The fact that in this concert version they are not playing principal roles says much about the affection held by many actors for this musical, while further serving to help endorse the dream cast publicity.
There is always fun to be had in spotting a seasoned pro in a supporting or cameo role. The 2012 movie of Les Misérables offers a multitude of opportunities for eagle-eyed musical theatre fans to recognise familiar faces popping up around the barricades.
My favourite theatre production for this was Richard Eyre’s 1997 National Theatre revival of Guys and Dolls, which offered an array of well-known actors within its ensemble who were clearly all having great fun acting together.
If you are ever bored on a long car journey and have finished The Stage crossword here’s a game for you: simply pick a musical (or a play) and then create the dream cast you’d like to see in it.
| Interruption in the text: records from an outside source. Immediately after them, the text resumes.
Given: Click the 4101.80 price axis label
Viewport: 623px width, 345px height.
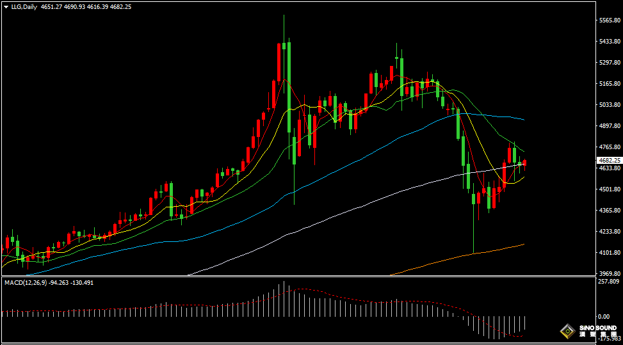Looking at the screenshot, I should pyautogui.click(x=609, y=252).
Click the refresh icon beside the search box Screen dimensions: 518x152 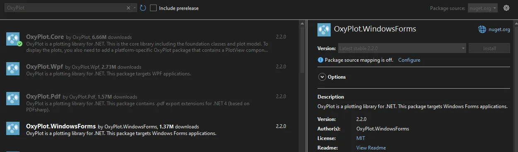click(143, 8)
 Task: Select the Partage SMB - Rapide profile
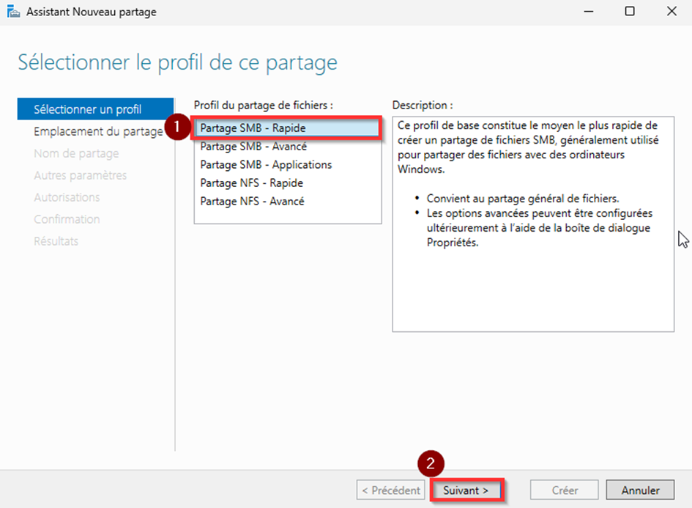coord(253,128)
I would love to see Charlie Stemp play Bill Snibson in Me and My Girl and, when he’s older, PT Barnum in Barnum. I feel the same about Sheridan Smith playing Mabel Norman in Mack and Mabel and Charity in Sweet Charity.
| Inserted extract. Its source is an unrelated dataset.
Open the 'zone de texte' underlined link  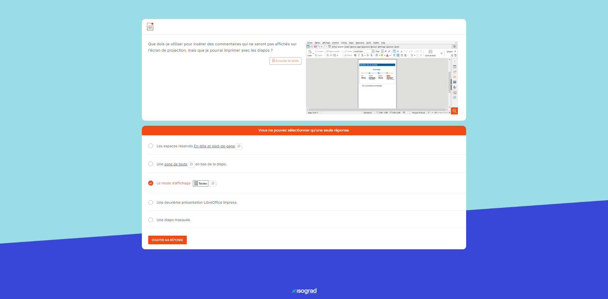click(176, 164)
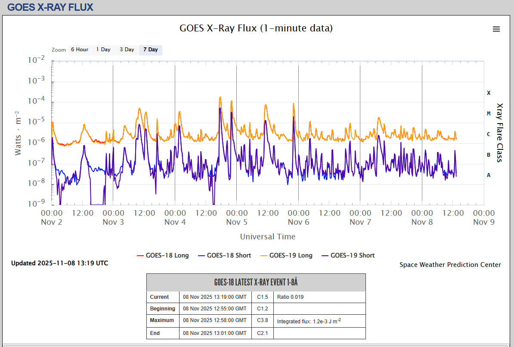The width and height of the screenshot is (514, 347).
Task: Click the GOES-18 Latest X-Ray Event table header
Action: [x=256, y=282]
Or, how about Hugh Jackman as Fred Graham in Kiss Me Kate, Samantha Barks as Flaemmchen in Grand Hotel, Scarlett Strallen as Sally Bowles in Cabaret, Colm Wilkinson and Roger Allam as Sweeney Todd and Judge Turpin, Tyrone Huntley as Hedwig, Bonnie Langford as Dolly Gallagher Levi in Hello, Dolly!, Debbie Kurup as Cassie in A Chorus Line, John Partridge as Steven Kodaly in She Loves Me, Jessie Buckley as Julie La Verne in Showboat, Philip Quast as George in Aspects of Love and Sutton Foster in The Act?
My list goes on (and keeps changing), but it’s often casting the supporting roles where you can have the most fun. Let me ask this question about Les Misérables: by making the statement that this concert production is the dream cast, does that mean it’s considered by its producers to be the definitive version?
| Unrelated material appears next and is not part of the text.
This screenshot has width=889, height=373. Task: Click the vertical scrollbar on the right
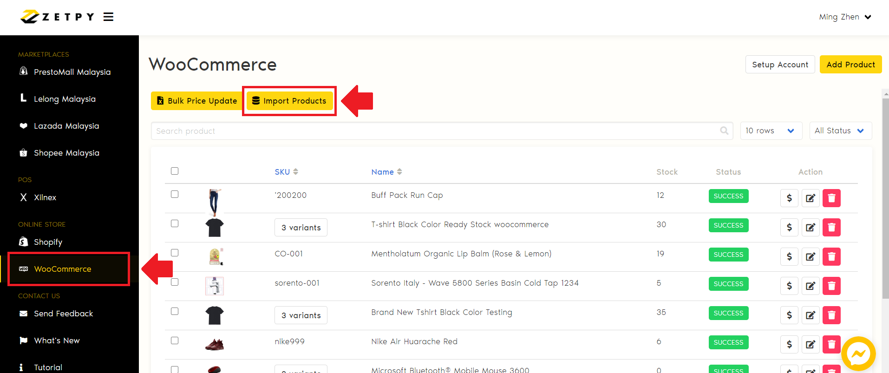pos(885,195)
In theatre, the term ‘definitive’ is not possible to quantify because you never know what the next revival may offer. However, it’s still a term that is used a lot. A few months ago I was in New York browsing inside Theatre Circle, the busy showbiz shop on 44th Street, when I overheard two young people – probably about 15 years old – talking enthusiastically about shows.
“Patti in Evita,” said one of them with a real sense of authority. “That’s the definitive performance.”
“So was Ben Vereen’s performance in Pippin,” remarked his friend. Their conversation made me smile simply because neither of them had been alive when those shows played on Broadway.
What they had heard probably came from the stories that trickle down through theatregoers’ memories. They’re the theatrical equivalent of stories shared around the campfire, where shows and performances become the stuff of legend.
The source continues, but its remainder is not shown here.